William Cameron Townsend was a prominent Christian missionary whose ministry began in the early twentieth century. The organizations he founded, Wycliffe Bible Translators and Summer Institute of Linguistics (SIL International), remain active, and focus on producing translations of the Bible in minority languages, and on facilitating literacy in minority languages.

The ethos of these organizations is that once the Bible is available to a culture, the Christians of that culture can become far more autonomous, and the locals should be the leaders of their church. Local Christians should be freed from depending on other organizations or cultures for training and leadership.

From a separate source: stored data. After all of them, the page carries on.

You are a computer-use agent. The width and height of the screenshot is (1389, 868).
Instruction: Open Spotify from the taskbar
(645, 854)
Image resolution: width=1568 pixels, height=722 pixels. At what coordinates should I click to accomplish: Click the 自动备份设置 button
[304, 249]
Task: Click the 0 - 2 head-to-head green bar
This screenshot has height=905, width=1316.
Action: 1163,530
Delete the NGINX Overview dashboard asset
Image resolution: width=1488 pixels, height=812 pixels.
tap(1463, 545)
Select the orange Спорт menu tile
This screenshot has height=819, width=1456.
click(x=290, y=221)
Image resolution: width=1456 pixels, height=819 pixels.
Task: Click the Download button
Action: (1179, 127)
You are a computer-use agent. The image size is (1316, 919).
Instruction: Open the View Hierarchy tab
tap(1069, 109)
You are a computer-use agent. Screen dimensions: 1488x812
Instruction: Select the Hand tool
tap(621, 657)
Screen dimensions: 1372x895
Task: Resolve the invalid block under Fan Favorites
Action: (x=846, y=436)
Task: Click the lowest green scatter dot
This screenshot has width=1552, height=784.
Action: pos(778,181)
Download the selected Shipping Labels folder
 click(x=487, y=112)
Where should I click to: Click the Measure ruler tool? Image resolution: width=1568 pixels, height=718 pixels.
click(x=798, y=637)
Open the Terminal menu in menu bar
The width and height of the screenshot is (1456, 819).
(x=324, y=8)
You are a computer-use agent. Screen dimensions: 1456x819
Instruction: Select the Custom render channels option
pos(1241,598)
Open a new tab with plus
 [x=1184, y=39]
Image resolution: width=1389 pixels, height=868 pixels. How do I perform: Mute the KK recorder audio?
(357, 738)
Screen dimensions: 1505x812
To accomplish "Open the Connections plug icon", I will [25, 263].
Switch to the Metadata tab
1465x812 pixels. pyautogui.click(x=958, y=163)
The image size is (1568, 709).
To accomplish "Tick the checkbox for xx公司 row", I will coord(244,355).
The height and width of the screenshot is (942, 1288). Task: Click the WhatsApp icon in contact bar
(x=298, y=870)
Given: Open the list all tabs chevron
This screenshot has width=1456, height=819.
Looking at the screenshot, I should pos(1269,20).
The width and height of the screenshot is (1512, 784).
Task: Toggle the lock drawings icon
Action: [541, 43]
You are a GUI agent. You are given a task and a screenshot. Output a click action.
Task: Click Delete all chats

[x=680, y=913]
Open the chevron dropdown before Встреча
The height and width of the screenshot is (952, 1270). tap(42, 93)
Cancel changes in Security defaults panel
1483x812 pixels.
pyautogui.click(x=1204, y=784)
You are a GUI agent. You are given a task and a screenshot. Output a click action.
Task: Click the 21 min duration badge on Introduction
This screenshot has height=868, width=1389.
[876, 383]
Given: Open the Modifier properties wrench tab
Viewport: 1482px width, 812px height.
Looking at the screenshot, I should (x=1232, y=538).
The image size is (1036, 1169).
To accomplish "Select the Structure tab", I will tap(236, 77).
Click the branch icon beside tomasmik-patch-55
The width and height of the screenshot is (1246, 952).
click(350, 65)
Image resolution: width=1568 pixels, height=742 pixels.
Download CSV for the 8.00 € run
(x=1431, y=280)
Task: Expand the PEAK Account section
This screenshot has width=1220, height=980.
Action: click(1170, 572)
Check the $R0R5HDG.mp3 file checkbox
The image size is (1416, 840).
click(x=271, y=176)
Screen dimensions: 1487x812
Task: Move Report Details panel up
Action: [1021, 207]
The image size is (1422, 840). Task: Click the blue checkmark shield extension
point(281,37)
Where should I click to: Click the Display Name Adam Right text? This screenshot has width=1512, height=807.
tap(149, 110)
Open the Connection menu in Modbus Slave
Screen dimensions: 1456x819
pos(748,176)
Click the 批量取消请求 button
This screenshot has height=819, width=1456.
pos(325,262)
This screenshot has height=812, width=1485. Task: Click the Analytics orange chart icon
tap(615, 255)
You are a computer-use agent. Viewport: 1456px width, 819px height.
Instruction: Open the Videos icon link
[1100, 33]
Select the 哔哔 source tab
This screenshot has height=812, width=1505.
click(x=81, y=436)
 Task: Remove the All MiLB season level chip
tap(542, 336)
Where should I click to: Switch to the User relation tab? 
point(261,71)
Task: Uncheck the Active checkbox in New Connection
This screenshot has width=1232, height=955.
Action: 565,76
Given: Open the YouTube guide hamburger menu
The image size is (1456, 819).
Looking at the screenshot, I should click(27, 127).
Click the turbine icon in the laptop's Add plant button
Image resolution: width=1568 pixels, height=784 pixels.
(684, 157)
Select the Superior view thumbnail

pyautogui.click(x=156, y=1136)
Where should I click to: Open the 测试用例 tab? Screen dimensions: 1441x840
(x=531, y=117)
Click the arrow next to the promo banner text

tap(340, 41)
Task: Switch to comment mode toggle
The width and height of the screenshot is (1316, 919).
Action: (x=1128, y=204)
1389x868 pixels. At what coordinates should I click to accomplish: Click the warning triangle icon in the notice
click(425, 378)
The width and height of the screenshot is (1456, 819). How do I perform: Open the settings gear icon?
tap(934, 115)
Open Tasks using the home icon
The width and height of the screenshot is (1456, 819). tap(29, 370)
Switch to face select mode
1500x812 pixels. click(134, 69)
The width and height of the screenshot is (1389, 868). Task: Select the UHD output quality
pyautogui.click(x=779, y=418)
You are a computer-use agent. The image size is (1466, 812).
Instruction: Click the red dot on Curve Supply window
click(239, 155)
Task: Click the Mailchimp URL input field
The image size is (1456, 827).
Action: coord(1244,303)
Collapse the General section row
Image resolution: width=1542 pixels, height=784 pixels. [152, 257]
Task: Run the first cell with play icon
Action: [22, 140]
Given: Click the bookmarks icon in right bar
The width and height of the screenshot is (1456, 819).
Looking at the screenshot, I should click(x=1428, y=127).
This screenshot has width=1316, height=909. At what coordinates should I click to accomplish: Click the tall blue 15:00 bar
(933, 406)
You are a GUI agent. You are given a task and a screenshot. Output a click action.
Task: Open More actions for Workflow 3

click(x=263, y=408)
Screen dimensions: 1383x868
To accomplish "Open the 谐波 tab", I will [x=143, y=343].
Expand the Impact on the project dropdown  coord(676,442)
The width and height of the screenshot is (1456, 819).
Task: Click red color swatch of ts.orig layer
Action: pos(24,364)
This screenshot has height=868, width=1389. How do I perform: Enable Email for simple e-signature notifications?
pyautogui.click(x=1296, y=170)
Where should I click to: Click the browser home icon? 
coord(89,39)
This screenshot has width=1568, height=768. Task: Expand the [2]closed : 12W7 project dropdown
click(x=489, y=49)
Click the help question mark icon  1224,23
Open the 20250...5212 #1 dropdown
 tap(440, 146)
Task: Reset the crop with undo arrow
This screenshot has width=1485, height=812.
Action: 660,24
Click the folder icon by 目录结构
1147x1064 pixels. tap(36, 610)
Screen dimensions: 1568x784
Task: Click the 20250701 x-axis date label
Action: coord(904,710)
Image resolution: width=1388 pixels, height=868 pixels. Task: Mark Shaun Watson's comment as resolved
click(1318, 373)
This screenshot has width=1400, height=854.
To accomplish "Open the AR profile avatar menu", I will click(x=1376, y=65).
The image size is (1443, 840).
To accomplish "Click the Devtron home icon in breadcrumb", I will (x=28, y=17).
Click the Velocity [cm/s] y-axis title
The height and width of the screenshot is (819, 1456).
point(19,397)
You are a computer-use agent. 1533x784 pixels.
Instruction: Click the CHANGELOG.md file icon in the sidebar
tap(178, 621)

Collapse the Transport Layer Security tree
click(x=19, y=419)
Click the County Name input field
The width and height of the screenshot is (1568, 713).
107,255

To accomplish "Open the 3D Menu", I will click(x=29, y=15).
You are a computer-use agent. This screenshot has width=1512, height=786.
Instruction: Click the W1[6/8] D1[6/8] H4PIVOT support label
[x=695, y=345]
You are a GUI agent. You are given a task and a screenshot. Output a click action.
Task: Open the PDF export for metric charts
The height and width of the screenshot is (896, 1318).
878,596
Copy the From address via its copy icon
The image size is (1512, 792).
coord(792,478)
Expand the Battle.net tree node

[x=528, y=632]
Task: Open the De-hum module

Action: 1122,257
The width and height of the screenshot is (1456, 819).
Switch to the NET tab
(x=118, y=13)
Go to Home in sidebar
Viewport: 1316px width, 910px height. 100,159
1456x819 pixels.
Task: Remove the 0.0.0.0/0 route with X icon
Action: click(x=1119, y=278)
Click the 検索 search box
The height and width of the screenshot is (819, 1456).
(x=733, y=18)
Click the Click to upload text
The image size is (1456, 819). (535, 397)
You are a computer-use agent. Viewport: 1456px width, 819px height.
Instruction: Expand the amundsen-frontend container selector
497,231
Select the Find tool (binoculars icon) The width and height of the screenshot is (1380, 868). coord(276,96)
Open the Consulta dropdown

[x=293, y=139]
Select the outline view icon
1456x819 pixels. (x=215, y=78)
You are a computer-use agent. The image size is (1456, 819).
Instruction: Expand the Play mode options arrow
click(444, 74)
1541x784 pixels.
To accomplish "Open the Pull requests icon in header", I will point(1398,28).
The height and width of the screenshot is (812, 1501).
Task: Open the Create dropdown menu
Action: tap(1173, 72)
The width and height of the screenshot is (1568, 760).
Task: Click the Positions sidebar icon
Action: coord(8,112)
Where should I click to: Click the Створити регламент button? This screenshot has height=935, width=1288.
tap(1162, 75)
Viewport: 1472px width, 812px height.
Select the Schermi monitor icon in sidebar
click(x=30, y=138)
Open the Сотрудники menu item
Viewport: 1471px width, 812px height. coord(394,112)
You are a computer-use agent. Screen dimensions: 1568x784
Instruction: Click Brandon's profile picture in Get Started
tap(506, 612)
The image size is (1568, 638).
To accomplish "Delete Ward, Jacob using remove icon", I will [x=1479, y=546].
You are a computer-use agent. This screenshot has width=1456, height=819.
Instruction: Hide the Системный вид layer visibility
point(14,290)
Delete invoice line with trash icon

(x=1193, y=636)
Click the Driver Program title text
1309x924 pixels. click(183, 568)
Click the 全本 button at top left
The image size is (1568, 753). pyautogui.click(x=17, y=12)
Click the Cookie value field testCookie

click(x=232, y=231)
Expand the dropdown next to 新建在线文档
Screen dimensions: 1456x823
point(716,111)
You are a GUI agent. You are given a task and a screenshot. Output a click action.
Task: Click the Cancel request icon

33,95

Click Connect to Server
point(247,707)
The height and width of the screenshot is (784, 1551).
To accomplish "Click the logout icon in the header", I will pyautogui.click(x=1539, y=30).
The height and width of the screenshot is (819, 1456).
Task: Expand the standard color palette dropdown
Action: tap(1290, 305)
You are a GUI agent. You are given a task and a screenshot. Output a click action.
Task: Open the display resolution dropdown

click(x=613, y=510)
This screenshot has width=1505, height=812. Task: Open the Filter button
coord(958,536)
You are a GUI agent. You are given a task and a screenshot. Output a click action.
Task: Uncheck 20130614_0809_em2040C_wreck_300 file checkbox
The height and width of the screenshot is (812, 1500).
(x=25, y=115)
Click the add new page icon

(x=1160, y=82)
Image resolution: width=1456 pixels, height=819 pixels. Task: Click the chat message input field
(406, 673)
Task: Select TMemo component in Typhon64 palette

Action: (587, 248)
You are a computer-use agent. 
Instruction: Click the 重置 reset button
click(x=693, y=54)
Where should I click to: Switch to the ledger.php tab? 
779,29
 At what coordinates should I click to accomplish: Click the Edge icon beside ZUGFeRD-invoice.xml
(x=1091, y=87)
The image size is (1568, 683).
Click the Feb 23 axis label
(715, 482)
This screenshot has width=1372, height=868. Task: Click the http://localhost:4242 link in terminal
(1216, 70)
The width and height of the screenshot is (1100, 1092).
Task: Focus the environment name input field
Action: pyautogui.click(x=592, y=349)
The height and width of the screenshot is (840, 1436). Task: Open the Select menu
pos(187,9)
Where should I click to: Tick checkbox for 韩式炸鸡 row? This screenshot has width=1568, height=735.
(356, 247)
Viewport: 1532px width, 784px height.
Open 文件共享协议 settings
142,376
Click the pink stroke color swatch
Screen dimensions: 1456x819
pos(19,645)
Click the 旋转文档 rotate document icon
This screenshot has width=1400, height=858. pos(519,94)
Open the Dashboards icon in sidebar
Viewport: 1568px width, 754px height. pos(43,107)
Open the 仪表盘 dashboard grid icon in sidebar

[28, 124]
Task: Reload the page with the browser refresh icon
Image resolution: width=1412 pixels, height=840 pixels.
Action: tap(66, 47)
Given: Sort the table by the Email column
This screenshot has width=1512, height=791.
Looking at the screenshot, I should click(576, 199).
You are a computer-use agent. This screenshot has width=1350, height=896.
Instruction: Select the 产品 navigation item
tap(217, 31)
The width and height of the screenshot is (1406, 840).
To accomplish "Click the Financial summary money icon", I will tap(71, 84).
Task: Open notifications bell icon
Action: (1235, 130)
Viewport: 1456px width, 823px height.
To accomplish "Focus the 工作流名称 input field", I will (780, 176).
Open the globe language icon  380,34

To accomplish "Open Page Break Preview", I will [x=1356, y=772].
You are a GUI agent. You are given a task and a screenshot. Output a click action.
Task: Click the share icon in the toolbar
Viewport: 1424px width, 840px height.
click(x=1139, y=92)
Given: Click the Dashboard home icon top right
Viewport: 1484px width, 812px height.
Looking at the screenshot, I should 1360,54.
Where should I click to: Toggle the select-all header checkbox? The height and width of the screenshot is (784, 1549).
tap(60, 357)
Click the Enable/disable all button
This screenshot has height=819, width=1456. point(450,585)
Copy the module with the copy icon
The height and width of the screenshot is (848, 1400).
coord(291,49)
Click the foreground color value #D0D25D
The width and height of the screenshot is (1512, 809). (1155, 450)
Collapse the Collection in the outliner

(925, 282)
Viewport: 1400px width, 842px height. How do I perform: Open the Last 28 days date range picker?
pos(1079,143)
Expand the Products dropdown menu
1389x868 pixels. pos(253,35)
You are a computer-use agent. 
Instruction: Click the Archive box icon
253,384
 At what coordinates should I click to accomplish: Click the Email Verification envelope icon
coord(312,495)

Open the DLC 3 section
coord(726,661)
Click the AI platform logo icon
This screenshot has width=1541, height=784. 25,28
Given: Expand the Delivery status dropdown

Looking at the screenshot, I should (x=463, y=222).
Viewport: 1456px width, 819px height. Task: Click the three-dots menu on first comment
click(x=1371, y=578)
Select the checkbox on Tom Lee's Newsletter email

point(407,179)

When the young William Cameron Townsend tried to sell Spanish Bibles in Guatemala in 1917-18, he discovered that the majority of the people he met did not understand Spanish. Neither did they have a written form of their own language, Cakchiquel. Townsend abandoned his attempts to sell Bibles and began living among the Cakchiquels. He learned their language, created an alphabet for it, analyzed the grammar, and translated the New Testament in only ten years.

Concerned about other minority language groups, Townsend opened Camp Wycliffe in Arkansas in the summer of 1934. Named for the first translator of the entire English New Testament, the camp was designed to train young people in basic linguistics and translation methods. Two students enrolled. The following year, after a training session with five men in attendance, Townsend took the five to Mexico to begin field work. From this small beginning has grown the worldwide ministry of the Summer Institute of Linguistics (SIL), Wycliffe Bible Translators, Wycliffe Associates, and the technical and logistic department of SIL known as JAARS.